→ What the exercise asks: Would you print each of the entries below precisely as given?

→ Supplied data:

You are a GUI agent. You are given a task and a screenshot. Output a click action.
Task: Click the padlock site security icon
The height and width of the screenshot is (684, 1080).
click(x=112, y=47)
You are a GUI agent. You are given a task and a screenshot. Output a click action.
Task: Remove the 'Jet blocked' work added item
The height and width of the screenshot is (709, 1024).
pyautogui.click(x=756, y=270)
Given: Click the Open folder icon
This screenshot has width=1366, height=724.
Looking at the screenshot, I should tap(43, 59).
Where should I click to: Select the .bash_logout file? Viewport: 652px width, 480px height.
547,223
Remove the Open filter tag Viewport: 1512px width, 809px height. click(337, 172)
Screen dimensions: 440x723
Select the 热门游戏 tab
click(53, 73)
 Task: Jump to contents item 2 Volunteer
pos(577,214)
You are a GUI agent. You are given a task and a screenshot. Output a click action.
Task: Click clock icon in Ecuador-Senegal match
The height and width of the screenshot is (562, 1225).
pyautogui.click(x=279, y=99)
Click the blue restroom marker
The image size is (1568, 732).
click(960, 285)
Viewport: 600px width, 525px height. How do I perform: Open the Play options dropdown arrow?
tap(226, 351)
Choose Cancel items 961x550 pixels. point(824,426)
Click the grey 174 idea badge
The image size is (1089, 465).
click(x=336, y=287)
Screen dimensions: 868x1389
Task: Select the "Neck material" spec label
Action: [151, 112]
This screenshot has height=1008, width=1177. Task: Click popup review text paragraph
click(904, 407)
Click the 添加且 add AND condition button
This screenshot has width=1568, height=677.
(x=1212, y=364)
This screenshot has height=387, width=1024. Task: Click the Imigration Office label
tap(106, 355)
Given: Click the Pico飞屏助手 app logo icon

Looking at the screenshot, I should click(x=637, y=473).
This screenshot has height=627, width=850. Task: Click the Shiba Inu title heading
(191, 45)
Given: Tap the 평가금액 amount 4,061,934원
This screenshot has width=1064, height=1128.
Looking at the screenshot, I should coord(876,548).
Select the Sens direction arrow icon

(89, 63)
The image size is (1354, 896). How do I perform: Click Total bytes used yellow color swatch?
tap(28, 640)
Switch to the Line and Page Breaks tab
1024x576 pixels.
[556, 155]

→ Written solution:
You are a GUI agent. You are given a task and a screenshot. Output a click action.
Task: Click the padlock site security icon
The height and width of the screenshot is (684, 1080).
click(x=112, y=47)
You are a GUI agent. You are given a task and a screenshot. Output a click action.
Task: Remove the 'Jet blocked' work added item
The height and width of the screenshot is (709, 1024).
pyautogui.click(x=756, y=270)
Given: Click the Open folder icon
This screenshot has width=1366, height=724.
Looking at the screenshot, I should tap(43, 59).
Where should I click to: Select the .bash_logout file? Viewport: 652px width, 480px height.
547,223
Remove the Open filter tag Viewport: 1512px width, 809px height. click(337, 172)
Screen dimensions: 440x723
Select the 热门游戏 tab
click(53, 73)
 Task: Jump to contents item 2 Volunteer
pos(577,214)
You are a GUI agent. You are given a task and a screenshot. Output a click action.
Task: Click clock icon in Ecuador-Senegal match
The height and width of the screenshot is (562, 1225).
pyautogui.click(x=279, y=99)
Click the blue restroom marker
The image size is (1568, 732).
click(960, 285)
Viewport: 600px width, 525px height. How do I perform: Open the Play options dropdown arrow?
tap(226, 351)
Choose Cancel items 961x550 pixels. point(824,426)
Click the grey 174 idea badge
The image size is (1089, 465).
click(x=336, y=287)
Screen dimensions: 868x1389
Task: Select the "Neck material" spec label
Action: [151, 112]
This screenshot has height=1008, width=1177. Task: Click popup review text paragraph
click(904, 407)
Click the 添加且 add AND condition button
This screenshot has width=1568, height=677.
(x=1212, y=364)
This screenshot has height=387, width=1024. Task: Click the Imigration Office label
tap(106, 355)
Given: Click the Pico飞屏助手 app logo icon

Looking at the screenshot, I should click(x=637, y=473).
This screenshot has height=627, width=850. Task: Click the Shiba Inu title heading
(191, 45)
Given: Tap the 평가금액 amount 4,061,934원
This screenshot has width=1064, height=1128.
Looking at the screenshot, I should coord(876,548).
Select the Sens direction arrow icon

(89, 63)
The image size is (1354, 896). How do I perform: Click Total bytes used yellow color swatch?
tap(28, 640)
Switch to the Line and Page Breaks tab
1024x576 pixels.
[556, 155]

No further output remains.